My heart beats green. Really. The place in my heart reserved for all that is green and growing is so big its basically green. The earth and all her offerings heal me, from good food, to the beauty, to physically healing me with its medicines. Through the years I have read extensively, taken many classes and enrolled in schools for herbal medicine and traditional healing. As I have journeyed and researched I’ve grown a small collection of my favorite medicinal plants and have integrated them into our lives here on the farm.

Calendula flowers, wonderful for supporting skin, digestion and immune system. These will be infused in olive oil for about six weeks then made into salve that is perfect for soothing irritated skin.
While there is no set season for harvesting medicinal plants, it really depends on the plant and what you are harvesting, it seems that fall is when I do most of my gathering and brewing. I’ve been busy picking all the leaves, flowers, berries and roots and getting them soaking in tinctures, oils, honey, vinegar and syrups so they can either be consumed or made into other products.

**Dataset content:**
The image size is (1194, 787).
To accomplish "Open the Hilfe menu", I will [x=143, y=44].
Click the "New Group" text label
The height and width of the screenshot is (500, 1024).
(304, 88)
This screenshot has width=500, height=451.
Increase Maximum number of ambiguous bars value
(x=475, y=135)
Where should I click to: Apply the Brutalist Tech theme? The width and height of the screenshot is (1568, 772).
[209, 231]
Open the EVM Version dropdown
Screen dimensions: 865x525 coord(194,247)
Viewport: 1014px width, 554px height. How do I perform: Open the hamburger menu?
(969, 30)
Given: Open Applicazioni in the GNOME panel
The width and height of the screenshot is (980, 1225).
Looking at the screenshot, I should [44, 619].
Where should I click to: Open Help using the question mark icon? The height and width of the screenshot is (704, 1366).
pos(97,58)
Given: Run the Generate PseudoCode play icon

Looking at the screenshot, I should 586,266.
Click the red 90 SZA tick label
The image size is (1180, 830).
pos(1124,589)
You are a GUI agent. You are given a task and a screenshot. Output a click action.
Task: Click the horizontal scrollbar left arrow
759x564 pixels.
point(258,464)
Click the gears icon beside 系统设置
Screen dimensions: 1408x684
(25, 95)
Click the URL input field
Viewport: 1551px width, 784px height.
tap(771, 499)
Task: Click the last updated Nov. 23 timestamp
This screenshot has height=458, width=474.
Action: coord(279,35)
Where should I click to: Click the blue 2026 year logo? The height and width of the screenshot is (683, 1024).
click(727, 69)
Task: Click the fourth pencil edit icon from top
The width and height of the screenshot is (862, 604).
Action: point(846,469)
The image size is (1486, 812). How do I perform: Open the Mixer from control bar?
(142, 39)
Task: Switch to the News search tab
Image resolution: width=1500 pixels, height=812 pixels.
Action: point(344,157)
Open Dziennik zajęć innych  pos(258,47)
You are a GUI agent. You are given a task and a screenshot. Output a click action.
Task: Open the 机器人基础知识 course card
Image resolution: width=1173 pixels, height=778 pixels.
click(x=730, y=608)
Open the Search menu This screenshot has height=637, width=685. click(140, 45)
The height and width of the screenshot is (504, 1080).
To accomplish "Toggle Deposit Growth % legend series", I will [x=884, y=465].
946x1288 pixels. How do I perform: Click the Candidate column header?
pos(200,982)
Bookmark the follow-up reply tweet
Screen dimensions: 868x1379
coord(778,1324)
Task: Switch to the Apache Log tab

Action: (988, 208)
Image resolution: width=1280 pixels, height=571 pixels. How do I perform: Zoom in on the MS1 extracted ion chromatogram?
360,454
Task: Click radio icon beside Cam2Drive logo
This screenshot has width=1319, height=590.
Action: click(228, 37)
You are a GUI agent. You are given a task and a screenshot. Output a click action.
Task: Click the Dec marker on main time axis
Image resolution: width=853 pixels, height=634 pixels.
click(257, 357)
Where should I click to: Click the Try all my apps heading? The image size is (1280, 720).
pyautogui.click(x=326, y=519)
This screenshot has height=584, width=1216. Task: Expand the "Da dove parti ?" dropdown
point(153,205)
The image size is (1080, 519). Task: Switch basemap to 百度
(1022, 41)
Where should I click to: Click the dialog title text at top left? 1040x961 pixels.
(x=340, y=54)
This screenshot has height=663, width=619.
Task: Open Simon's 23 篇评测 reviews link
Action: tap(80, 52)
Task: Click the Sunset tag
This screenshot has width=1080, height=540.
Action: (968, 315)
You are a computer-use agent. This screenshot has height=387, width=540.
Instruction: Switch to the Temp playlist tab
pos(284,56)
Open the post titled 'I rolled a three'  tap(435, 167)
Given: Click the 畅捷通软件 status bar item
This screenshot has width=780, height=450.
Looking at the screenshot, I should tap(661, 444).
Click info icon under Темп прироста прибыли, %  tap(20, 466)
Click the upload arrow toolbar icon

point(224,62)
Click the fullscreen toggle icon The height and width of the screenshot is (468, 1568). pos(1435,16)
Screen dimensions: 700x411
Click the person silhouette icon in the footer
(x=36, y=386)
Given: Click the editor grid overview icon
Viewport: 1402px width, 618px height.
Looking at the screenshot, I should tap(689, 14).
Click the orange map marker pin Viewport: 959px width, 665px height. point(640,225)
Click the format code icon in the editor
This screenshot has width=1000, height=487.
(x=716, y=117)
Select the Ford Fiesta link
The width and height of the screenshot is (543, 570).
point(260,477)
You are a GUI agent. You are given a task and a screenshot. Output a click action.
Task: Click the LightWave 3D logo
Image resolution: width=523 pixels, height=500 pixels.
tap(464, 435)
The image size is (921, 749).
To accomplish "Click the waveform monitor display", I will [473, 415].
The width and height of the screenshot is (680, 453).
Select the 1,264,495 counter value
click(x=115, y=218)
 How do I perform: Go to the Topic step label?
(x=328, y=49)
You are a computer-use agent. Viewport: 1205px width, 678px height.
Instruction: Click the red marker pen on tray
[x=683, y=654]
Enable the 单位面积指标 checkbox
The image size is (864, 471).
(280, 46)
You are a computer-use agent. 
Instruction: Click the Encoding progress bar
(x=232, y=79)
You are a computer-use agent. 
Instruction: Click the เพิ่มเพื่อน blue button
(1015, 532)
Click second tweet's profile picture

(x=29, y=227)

**What to produce:** Please copy out the post about medicinal plants in full, word for word. The entries are separate from the post about medicinal plants.

**Exercise output:**
My heart beats green. Really. The place in my heart reserved for all that is green and growing is so big its basically green. The earth and all her offerings heal me, from good food, to the beauty, to physically healing me with its medicines. Through the years I have read extensively, taken many classes and enrolled in schools for herbal medicine and traditional healing. As I have journeyed and researched I’ve grown a small collection of my favorite medicinal plants and have integrated them into our lives here on the farm.

Calendula flowers, wonderful for supporting skin, digestion and immune system. These will be infused in olive oil for about six weeks then made into salve that is perfect for soothing irritated skin.
While there is no set season for harvesting medicinal plants, it really depends on the plant and what you are harvesting, it seems that fall is when I do most of my gathering and brewing. I’ve been busy picking all the leaves, flowers, berries and roots and getting them soaking in tinctures, oils, honey, vinegar and syrups so they can either be consumed or made into other products.